**What you will do:**
Copy out every line of the entries below word for word, leaving out the pictures.
--- Begin Data records ---
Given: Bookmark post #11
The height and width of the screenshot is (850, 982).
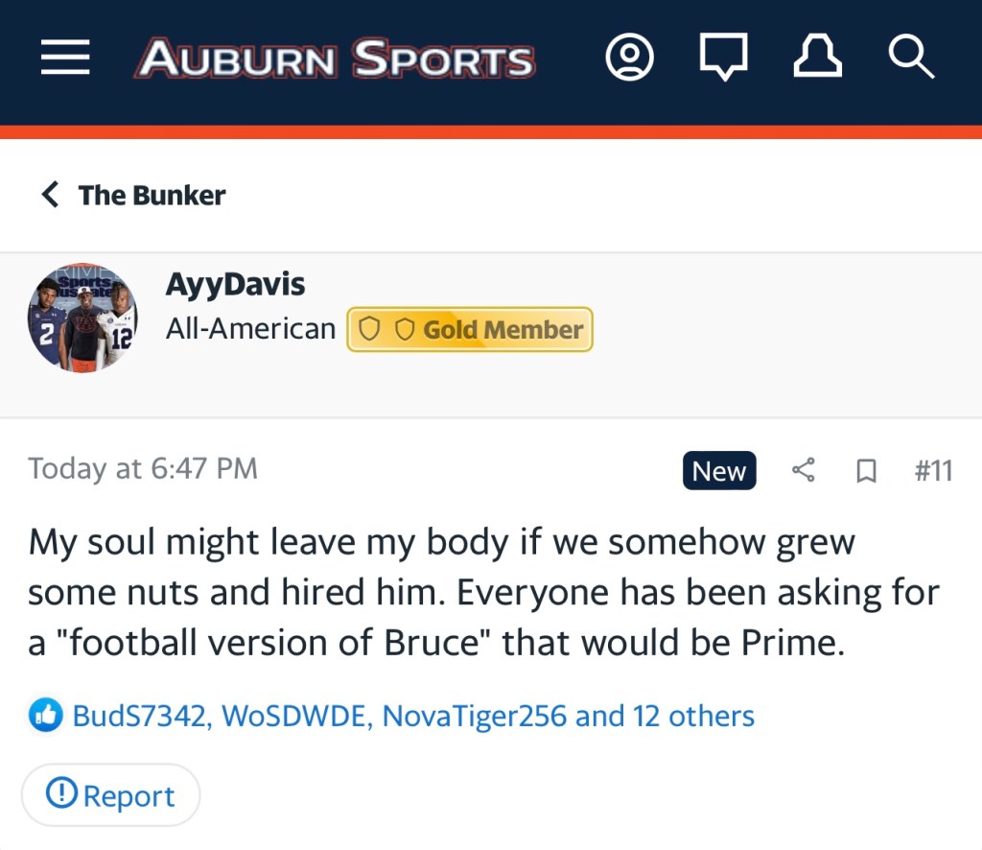Looking at the screenshot, I should point(866,471).
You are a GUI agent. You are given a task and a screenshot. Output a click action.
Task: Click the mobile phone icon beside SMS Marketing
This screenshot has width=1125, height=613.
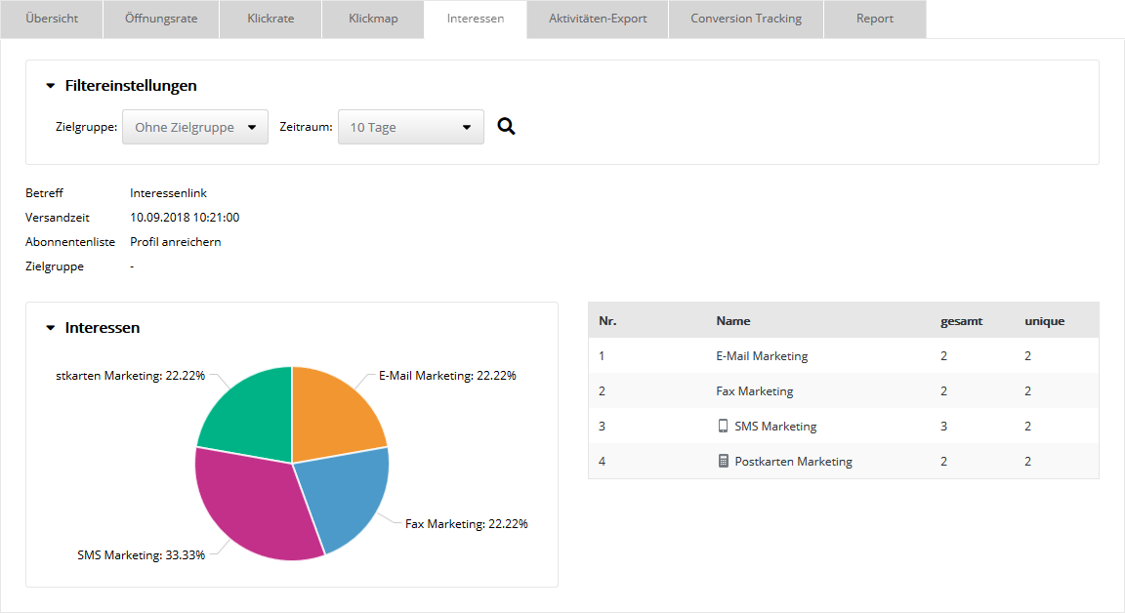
--- End Data records ---
**Result:**
Given: Bookmark post #11
The height and width of the screenshot is (850, 982).
Looking at the screenshot, I should point(866,471).
You are a GUI agent. You are given a task and a screenshot. Output a click action.
Task: Click the mobile phone icon beside SMS Marketing
This screenshot has width=1125, height=613.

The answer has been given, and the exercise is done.